The principle of responding to consensus scientific warnings was never challenged before global warming. When the scientific community warned of that the ozone layer was threatened, for example, leaders led by the conservative Margaret Thatcher responded with action to preserve it even though they were initially opposed by the businesses involved. Politicizing a scientific issue like climate change, with a political party insisting it knows more than the scientists, is both profane and absurd—as ridiculous as a group of politicians suddenly declaring that they knew more than oncologists about how to cure your cancer, or that they disagreed with astrophysicists about the big bang.

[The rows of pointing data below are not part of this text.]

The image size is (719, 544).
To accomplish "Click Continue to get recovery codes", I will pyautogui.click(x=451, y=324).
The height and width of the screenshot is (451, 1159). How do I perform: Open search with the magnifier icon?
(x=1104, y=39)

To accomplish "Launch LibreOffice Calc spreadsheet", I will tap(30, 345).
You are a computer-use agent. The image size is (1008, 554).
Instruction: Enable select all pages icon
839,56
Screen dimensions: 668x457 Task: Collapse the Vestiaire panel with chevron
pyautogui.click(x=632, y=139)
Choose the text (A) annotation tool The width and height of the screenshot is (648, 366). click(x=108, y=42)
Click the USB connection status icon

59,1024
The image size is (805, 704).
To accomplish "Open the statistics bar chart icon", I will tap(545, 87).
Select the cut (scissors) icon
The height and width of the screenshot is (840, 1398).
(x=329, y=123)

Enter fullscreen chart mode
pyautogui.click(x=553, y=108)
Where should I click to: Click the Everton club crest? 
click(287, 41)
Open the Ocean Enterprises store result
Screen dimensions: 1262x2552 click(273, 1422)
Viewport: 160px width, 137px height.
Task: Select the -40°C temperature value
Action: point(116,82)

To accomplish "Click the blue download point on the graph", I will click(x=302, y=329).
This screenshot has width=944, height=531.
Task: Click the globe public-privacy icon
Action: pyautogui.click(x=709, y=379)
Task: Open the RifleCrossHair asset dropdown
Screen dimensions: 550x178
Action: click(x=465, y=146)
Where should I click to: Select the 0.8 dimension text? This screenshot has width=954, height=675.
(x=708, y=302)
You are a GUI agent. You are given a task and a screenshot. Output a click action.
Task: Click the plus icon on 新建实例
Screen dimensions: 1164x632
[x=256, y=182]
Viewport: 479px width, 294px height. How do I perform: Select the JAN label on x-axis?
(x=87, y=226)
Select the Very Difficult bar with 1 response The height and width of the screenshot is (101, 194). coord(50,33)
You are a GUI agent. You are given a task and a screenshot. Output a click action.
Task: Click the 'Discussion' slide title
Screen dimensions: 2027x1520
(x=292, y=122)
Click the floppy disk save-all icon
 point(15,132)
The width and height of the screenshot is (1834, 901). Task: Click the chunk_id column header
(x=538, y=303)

Global warming has only become politicized because business interests fear that addressing it will harm their interests and have funded many of the “skeptics,” and because Republicans have decided that they can both gain political contributions and votes by playing on people’s economic fears. The proof of this is the very politicization of the debate. If there were really valid scientific doubts, debates would be between climate scientists, not political parties.

Although laypeople cannot make informed judgments about the climatology involved, they can judge the credibility of the IPCC’s warnings using the following two key criteria:

Transparent and rigorous process and peer review: The IPCC, consisting of more than 2,500 climate scientists worldwide, have involved a majority of their profession in their deliberations for 15 years now, established a transparent process, and engaged in peer review and rigorous debate about each of their conclusions. The very fact that they have reached such a near-unanimous consensus, so often not the case in scientific history, adds to the credibility of their climate-change warnings.

Scientific integrity: Dr. Lindzen and many “skeptics” have practiced character assassination, alleging climate scientists have reached their conclusions to obtain government grants and/or attend international conferences. In fact, the opposite is true. Many IPCC scientists have volunteered countless unpaid hours of work because of their strong conviction that climate change is serious and must be slowed down. Anyone who has interviewed them is struck by their sincerity. I will never forget the climate scientists I talked with at Kyoto the night the 1997 agreement was signed. Although they had applauded the signing, they expressed tremendous and sincere alarm that that it barely began to address a problem they regarded as life-threatening.

If there is any reason to criticize the IPCC, it is that they have been too conservative. Anxious to maintain near-unanimity, involved in a process that encourages vigorous argument over every point, under attack by “skeptics” who relentlessly pounce on the most minor presumed error of fact or process, they have consistently underestimated, not overestimated, the problem.